Parts of the exercise:
- A) In the passage on mental illness treatment, what is anosognosia?
- B) Write the next part of the passage on mental illness treatment, picking up after its final sentence.

Treatment for mental illnesses are not as simple as treating a physical ailment. Psychosis occurs in about 97 percent of cases of serious mental illnesses. To make matters more difficult, 50 percent of psychosis cases are accompanied with anosognosia, the inability to understand that one has a psychotic illness. In accordance with the nation’s laws and court decisions, American patients decide whether they should be considered dangerous, trumping medical judgment. Judges think they are helping people by giving them full liberty over their lives, but their decisions ultimately hurt the individuals they try to help. Individuals who are not in control of themselves should not be given full liberty to make their medical decisions.
The Supreme Court decided in Washington v. Harper (1990) that the Due Process Clause allows a state to treat an inmate suffering from a serious mental illness with antipsychotic drugs against their will if they are considered dangerous or if the treatment is in their best medical interest. The state has a legitimate governmental interest both in reducing violence in its prisons and in giving prisoners the opportunity for rehabilitation. The Due Process Clause is in the Constitution for a reason, and failures to uphold people’s due process rights in any circumstance risks stripping them of their liberty. But America’s legal system needs to become more competent in the real-life repercussions that occur when such liberties are guaranteed to people who do not have control over their actions.

Recorded data:
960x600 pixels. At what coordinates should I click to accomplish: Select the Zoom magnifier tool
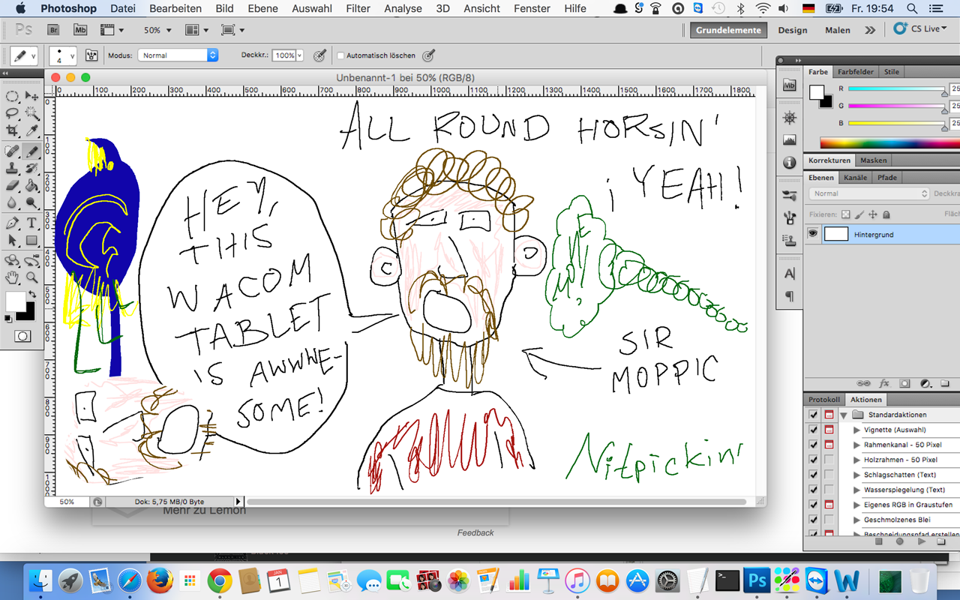32,278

Replies:
- A) The inability to understand that one has a psychotic illness.

- B)
There is no single item that will completely fix the mental healthcare system. We can start with early education about mental illness and increase access to treatment. We can educate our politicians and judges so they make competent decisions about mental health law that helps affected individuals. We could treat every individual with a mental illness with the standard set out in Washington. Although people’s rights to liberty and autonomy should generally be upheld, one’s health and ability to be treated should overcome this idealization.